Abstract:
The highly conserved Superfamily 1 (SF1) and Superfamily 2 (SF2) nucleic acid-dependent ATPases, are ubiquitous motor proteins with central roles in DNA and RNA metabolism (Jankowsky & Fairman, 2007). These enzymes require RNA or DNA binding to stimulate ATPase activity, and the conformational changes that result from this coupled behavior are linked to a multitude of processes that range from nucleic acid unwinding to the flipping of macromolecular switches (Pyle, 2008, 2011). Knowledge about the relative affinity of nucleic acid ligands is crucial for deducing mechanism and understanding biological function of these enzymes. Because enzymatic ATPase activity is directly coupled to RNA binding in these proteins, one can utilize their ATPase activity as a simple reporter system for monitoring functional binding of RNA or DNA to an SF1 or SF2 enzyme.

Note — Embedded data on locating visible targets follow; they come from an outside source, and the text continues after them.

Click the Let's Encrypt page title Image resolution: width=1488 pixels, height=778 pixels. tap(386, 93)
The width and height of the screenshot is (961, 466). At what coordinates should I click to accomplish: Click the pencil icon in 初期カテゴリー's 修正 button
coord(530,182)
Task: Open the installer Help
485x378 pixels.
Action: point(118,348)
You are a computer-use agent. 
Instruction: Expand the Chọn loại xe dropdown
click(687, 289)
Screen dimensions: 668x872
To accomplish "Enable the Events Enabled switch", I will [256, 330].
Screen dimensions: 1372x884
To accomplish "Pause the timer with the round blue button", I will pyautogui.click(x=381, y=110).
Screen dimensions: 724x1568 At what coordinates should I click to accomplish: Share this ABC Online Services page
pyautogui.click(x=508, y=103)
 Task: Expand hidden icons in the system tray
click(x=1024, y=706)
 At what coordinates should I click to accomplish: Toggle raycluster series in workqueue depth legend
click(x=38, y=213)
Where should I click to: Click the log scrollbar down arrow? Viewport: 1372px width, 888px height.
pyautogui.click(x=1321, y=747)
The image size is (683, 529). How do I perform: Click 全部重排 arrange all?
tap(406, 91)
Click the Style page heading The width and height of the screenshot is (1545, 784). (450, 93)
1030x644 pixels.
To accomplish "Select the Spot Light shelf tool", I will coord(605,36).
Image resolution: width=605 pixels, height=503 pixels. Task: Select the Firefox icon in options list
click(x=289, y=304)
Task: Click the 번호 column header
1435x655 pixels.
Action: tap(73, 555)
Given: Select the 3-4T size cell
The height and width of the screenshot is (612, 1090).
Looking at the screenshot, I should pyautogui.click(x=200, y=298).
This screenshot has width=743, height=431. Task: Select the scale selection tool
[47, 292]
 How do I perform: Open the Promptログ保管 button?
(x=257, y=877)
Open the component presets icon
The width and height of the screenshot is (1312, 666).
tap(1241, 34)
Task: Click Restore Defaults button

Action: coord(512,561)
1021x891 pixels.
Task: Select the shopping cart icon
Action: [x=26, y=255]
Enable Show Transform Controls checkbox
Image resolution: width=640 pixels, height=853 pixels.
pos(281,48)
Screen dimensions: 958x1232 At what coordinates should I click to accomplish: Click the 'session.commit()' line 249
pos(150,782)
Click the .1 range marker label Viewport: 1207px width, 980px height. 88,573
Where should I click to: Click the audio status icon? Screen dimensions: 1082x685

In this way, one can rapidly assess the relative impact of mutations in the protein or the nucleic acid and obtain parameters that are useful for setting up more quantitative direct binding assays. Here, we describe a routine method for employing NADH-coupled enzymatic ATPase activity to obtain kinetic parameters reflecting apparent ATP and RNA binding to an SF2 helicase. First, we provide a protocol for calibrating an NADH-couple ATPase assay using the well-characterized ATPase enzyme hexokinase, which a simple ATPase enzyme that is not coupled with nucleic acid binding. We then provide a protocol for obtaining kinetic parameters (KmATP, Vmax and KmRNA) for an RNA-coupled ATPase enzyme, using the double-stranded RNA binding protein RIG-I as a case-study. These approaches are designed to provide investigators with a simple, rapid method for monitoring apparent RNA association with SF2 or SF1 helicases.
摘要:
高度保守的超家族1(SF1)和超家族2(SF2)核酸依赖性ATP酶,是普遍存在的运动蛋白,在DNA和RNA代谢中具有核心作用(Jankowsky&Fairman,2007).这些酶需要RNA或DNA结合来刺激ATP酶活性,这种耦合行为导致的构象变化与许多过程有关,这些过程从核酸展开到大分子开关的翻转(派尔,2008、2011)。关于核酸配体的相对亲和力的知识对于推断这些酶的机制和理解这些酶的生物学功能至关重要。因为酶促ATP酶活性直接与这些蛋白质中的RNA结合偶联,人们可以利用它们的ATP酶活性作为用于监测RNA或DNA与SF1或SF2酶的功能性结合的简单报告系统。这样,可以快速评估蛋白质或核酸中突变的相对影响,并获得可用于建立更定量的直接结合测定的参数。这里,我们描述了使用NADH偶联的酶促ATPase活性来获得反映表观ATP和RNA与SF2解旋酶结合的动力学参数的常规方法。首先,我们提供了使用充分表征的ATP酶己糖激酶校准NADH偶联ATP酶测定的方案,一种简单的ATP酶,不与核酸结合。然后,我们提供了一个获得动力学参数的协议(KmATP,Vmax和KmRNA)用于RNA偶联的ATP酶,使用双链RNA结合蛋白RIG-I作为案例研究。这些方法旨在为调查人员提供一种简单的,用于监测与SF2或SF1解旋酶的表观RNA关联的快速方法。